The chicken broth, Maggi seasoning, and tin tomatoes make my mouth water and my stomach immediately grumbles, speaking for us both. I hurry for the bathroom before any of my siblings get there and decide to spend forever.

The door to the girls’ room opens and Tinuke comes out of it, scratching her eyes so much I’m almost certain her sight blurred. We lock eyes and I watch as realization settles on her face. Before I can react, she runs to the bathroom door and locks it behind her. I bang on the door repeatedly.

“Tinuke, you know this isn’t fair, I woke up first”

“First come, first serve”

“But I came out before you”

“Wo Bayo leave me alone. It’s your fault for not thinking fast” our exchange wakes the rest of our siblings up. Deji, Yinka, Sade and Funke. They stand on the corridor, yawning and stretching- not quite awake.

“Ah, kílònsèle? Food is ready,” ìyá calls out from the kitchen.

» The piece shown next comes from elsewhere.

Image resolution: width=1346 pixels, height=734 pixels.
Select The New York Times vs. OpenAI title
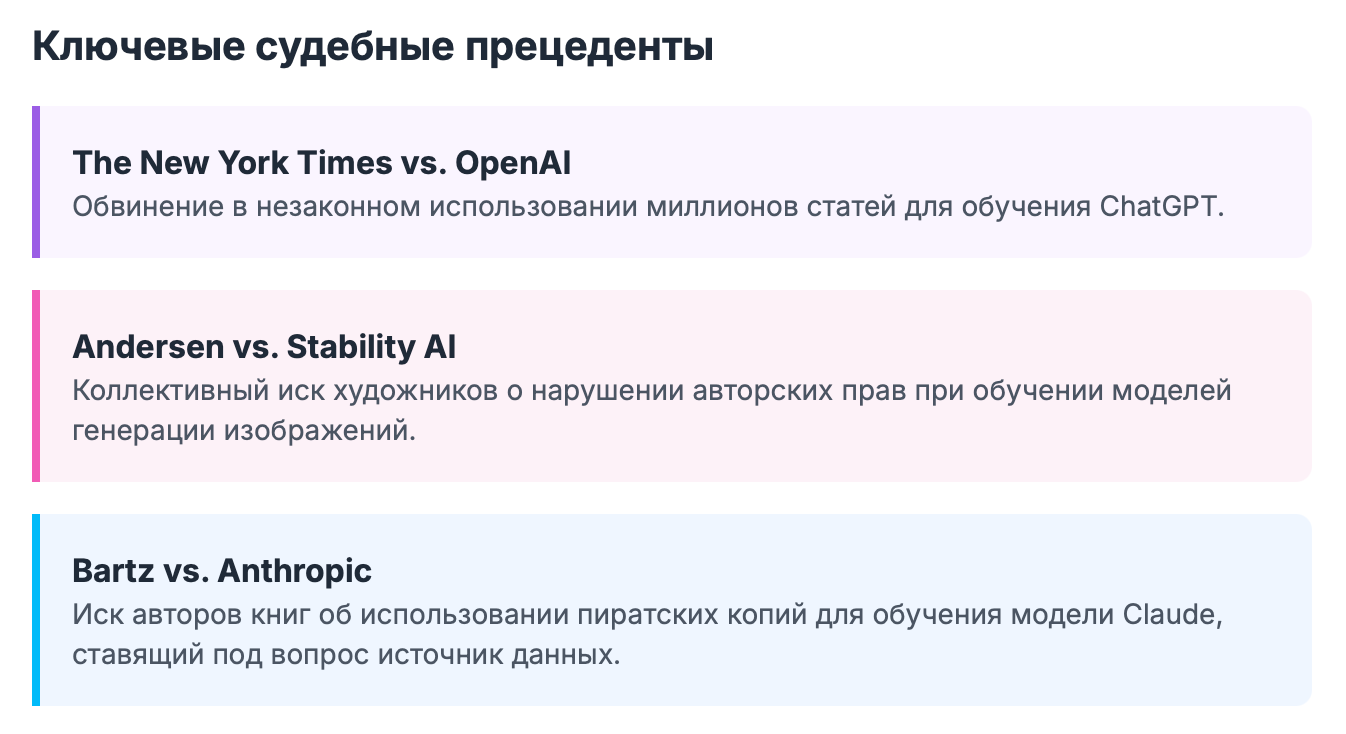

“It’s Tinuke, oh! She has been in the bathroom for over an hour.” says Deji, who has been awake only five minutes.

“Hm ogá o”

“Deji!!!”

“Over an hour, ke”

Everyone cries out in response to Deji’s comment. Even Tinuke, the subject of his exaggeration, joins from the bathroom.

“Suuru logba Deji. The gluttonous dog that wants the fattest bone understands this concept”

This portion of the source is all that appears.